Task prompt >>
The lines in the listing below are to be given again exactly, starting at the line holding "The height and" and ending at the line holding "Expand the Transform section in the Inspector". Do not include pictures.

The records >>
____
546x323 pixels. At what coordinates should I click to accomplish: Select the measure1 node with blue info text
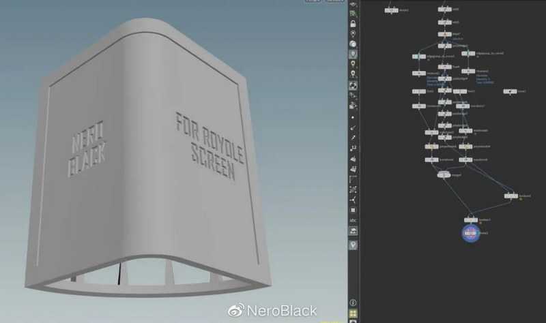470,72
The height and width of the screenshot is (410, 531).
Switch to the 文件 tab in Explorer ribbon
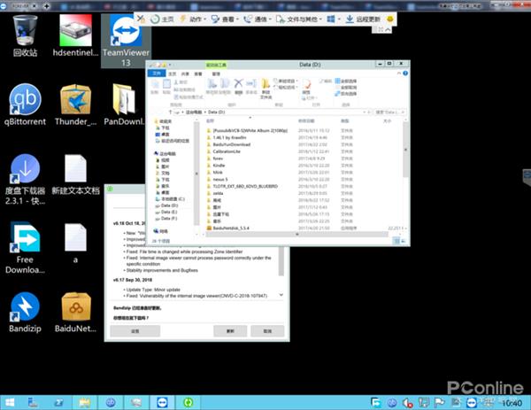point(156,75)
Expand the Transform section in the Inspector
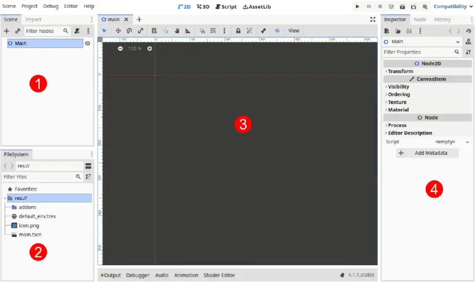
____
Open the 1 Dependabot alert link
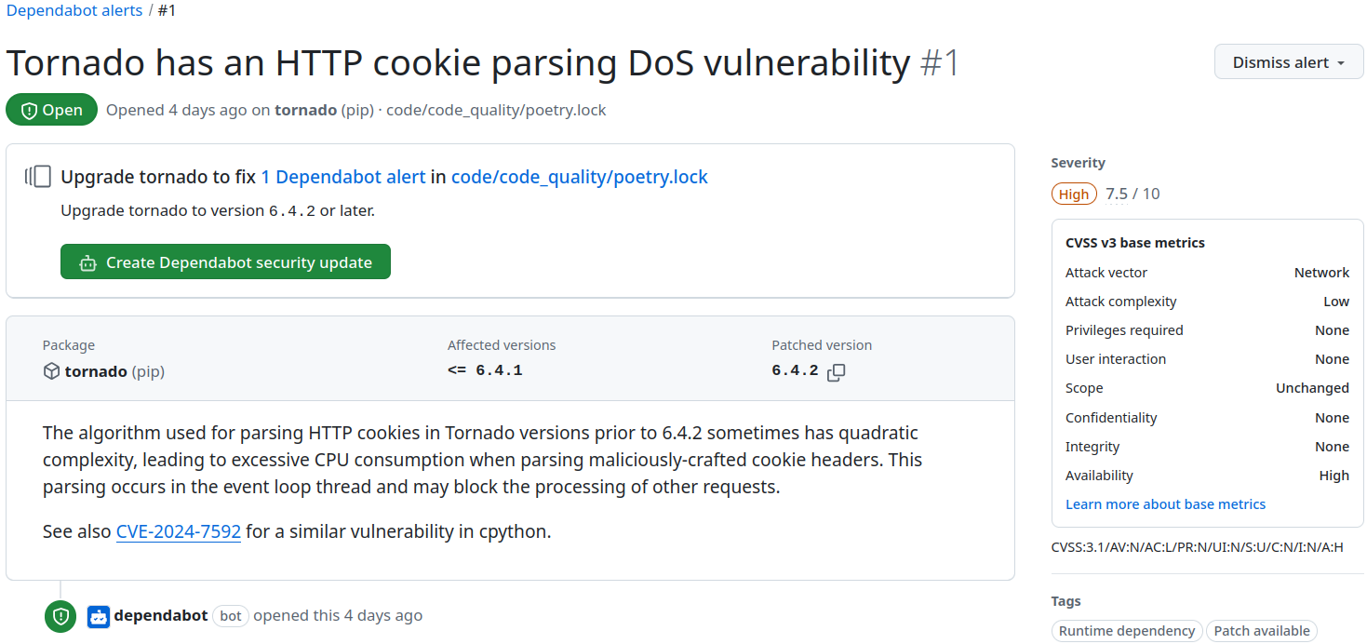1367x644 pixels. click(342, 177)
____
Written reply >>
The height and width of the screenshot is (410, 531).
Switch to the 文件 tab in Explorer ribbon
point(156,75)
Expand the Transform section in the Inspector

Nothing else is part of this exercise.